Fort Lauderdale, United States - February 26, 2026 - MARA Holdings has announced a strategic partnership with Starwood Capital Group to develop up to 1 gigawatt of hyperscale data center capacity, targeting enterprise and artificial-intelligence workloads.
The agreement establishes a joint venture structure aimed at accelerating the delivery of large-scale digital infrastructure across the United States. According to the company’s announcement, the platform will focus on hyperscale, enterprise, and AI-capable facilities designed to meet growing demand for high-density compute environments.
MARA said the collaboration combines its experience in energy-aligned digital infrastructure with Starwood’s global real estate investment and development expertise. The companies expect the partnership to streamline site acquisition, capital deployment, and construction timelines for multi-hundred-megawatt campuses.

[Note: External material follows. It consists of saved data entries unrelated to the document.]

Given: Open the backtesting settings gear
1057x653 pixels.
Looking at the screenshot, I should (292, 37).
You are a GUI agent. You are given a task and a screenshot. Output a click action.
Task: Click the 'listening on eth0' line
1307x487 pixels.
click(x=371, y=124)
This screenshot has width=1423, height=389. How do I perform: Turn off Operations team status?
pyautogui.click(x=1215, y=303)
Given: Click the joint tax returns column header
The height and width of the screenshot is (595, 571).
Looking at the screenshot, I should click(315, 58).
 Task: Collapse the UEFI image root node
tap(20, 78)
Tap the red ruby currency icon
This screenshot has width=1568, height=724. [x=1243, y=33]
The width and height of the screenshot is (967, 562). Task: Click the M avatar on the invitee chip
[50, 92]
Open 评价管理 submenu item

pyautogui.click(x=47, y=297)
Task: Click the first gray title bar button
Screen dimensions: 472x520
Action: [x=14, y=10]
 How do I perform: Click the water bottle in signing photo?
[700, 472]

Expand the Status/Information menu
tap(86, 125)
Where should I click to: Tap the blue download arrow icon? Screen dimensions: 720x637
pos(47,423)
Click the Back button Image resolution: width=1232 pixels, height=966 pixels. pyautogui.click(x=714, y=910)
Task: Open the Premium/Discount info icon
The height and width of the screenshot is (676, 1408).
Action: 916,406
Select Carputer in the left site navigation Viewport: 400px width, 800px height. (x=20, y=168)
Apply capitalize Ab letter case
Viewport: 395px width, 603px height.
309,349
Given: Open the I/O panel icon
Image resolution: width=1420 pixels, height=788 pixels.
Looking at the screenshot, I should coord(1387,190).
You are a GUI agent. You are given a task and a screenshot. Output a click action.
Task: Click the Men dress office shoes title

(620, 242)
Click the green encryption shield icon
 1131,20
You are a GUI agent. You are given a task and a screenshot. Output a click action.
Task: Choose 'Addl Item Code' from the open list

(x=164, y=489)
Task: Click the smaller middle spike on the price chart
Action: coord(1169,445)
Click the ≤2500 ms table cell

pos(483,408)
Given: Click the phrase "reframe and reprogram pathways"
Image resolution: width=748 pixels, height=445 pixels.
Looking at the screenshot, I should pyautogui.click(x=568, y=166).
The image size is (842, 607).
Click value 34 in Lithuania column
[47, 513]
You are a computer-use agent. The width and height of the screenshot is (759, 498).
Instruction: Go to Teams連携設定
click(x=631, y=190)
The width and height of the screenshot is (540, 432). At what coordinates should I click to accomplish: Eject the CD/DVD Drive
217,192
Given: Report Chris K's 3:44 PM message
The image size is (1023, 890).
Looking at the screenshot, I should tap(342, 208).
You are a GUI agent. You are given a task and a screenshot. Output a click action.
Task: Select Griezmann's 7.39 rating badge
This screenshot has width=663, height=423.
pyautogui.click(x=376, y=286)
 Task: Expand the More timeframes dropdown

“Our partnership with Starwood represents a major step forward in scaling next-generation digital infrastructure,” said Fred Thiel, chairman and CEO of MARA, in the company’s release. He added that the venture is intended to position MARA to capture long-term growth in AI-driven compute demand.
Starwood executives described the initiative as part of a broader strategy to invest in infrastructure assets supported by structural digitalization trends. The firm has an established track record in large-scale real estate and energy-backed projects, which the partners said will support rapid deployment of powered land and turnkey facilities.
The targeted 1-gigawatt capacity would place the venture among larger independent development pipelines in the North American market, where hyperscale and AI operators are increasingly securing power and land years in advance of deployment. Industry analysts note that development platforms combining capital markets access with technical operating expertise have become central to scaling AI infrastructure quickly.
MARA, originally known for its digital asset mining operations, has been repositioning itself as a broader digital infrastructure company, aligning energy procurement and facility design with evolving compute requirements. The new partnership signals a continued shift toward enterprise and AI data center development beyond cryptocurrency-focused operations.
The companies did not disclose specific site locations or timelines but indicated that projects will be rolled out in phases as power availability and customer commitments are secured.